For years, I did not know I could feel the way I do about adoption. I didn't know it was okay to be ambivalent. (This is perhaps evident in the fact that I still seem constantly to apologize for how I feel.)

Not knowing anything about the experiences of other adoptees, I thought I was weird for feeling so ambivalent about my adoption. Now I know that it is common, if not universal, to feel this way. For myself, it is incredibly validating to find out that I'm not alone.

Expressing my frustration and ambivalence about adoption has led to some pretty annoying reactions from others: why are you so angry? don't you realize other people have problems? why can't you get over it?.

I'm reminded of the different descriptions I've heard of typical male and female conversational styles. Men often (not always) try to "fix" problems. Women often (not always) are looking for empathy for their problems, not solutions. While I bristle at such stereotyping, I can't deny that it ever is true.

I'm not looking for a "solution" to my "problem" of being adopted. That ship has long sailed. Finding others who would listen to me, who could understand and empathize, was terrifically useful in giving me a measure of peace about adoption. Just having someone acknowledge my ambivalence and even anger is helpful.
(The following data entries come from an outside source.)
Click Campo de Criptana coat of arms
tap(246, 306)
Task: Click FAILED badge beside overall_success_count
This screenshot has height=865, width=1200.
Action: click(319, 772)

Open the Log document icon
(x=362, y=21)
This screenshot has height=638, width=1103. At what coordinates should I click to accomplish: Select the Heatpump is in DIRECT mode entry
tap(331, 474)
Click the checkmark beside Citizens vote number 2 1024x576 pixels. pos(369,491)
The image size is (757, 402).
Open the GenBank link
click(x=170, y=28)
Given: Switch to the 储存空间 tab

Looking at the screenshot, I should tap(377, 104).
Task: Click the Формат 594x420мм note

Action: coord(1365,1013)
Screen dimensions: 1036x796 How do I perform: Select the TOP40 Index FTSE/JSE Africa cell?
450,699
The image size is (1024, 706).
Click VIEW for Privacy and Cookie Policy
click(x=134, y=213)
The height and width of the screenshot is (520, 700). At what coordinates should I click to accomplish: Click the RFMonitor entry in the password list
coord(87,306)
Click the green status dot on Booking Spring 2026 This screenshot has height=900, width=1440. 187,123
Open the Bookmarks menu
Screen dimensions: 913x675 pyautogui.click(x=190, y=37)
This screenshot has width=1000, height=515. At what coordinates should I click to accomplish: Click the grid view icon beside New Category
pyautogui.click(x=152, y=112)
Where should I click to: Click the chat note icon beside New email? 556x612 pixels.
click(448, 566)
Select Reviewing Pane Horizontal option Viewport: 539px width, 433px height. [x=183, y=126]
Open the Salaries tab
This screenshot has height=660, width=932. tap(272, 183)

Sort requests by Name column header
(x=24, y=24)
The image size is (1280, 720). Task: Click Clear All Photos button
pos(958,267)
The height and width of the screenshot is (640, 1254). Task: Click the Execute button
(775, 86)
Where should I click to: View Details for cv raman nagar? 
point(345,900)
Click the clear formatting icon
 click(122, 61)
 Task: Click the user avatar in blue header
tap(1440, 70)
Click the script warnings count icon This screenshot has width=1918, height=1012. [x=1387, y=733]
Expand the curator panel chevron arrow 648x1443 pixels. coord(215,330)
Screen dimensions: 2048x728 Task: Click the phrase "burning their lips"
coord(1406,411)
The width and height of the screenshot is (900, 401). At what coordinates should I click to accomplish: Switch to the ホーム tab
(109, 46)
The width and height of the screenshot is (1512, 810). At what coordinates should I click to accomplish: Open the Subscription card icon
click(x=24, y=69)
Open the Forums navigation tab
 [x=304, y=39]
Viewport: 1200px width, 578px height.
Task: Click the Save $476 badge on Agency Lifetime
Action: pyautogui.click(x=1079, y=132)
It's not about fixing anything. It's not about lashing out. It's not about hurting others. It's not about getting over it.

It's about knowing I'm not alone. It's about having my feelings validated. It's about having someone empathize with me.

Not pity. Not sympathy. Empathy.

Finding a voice can be a scary thing. And it's the most important thing I can think of.


Shari U said...

I guess it just is what it is.

As a mom (and perhaps as a female), I want to offer words of encouragement and comfort and yet, I know there are no words, at least not from someone who hasn't walked your path. I do wish you peace and I'm sorry for your pain.

GooseBreeder said...

Yes empathy is so good to find and it only really happens amongst those of our own kind.Our trauma will never go, be healed or disappear but we are survivors, do what we can to learn to live with it.Now it seems we need to start talking openly so others understand the injustice, the negation of rights and so on.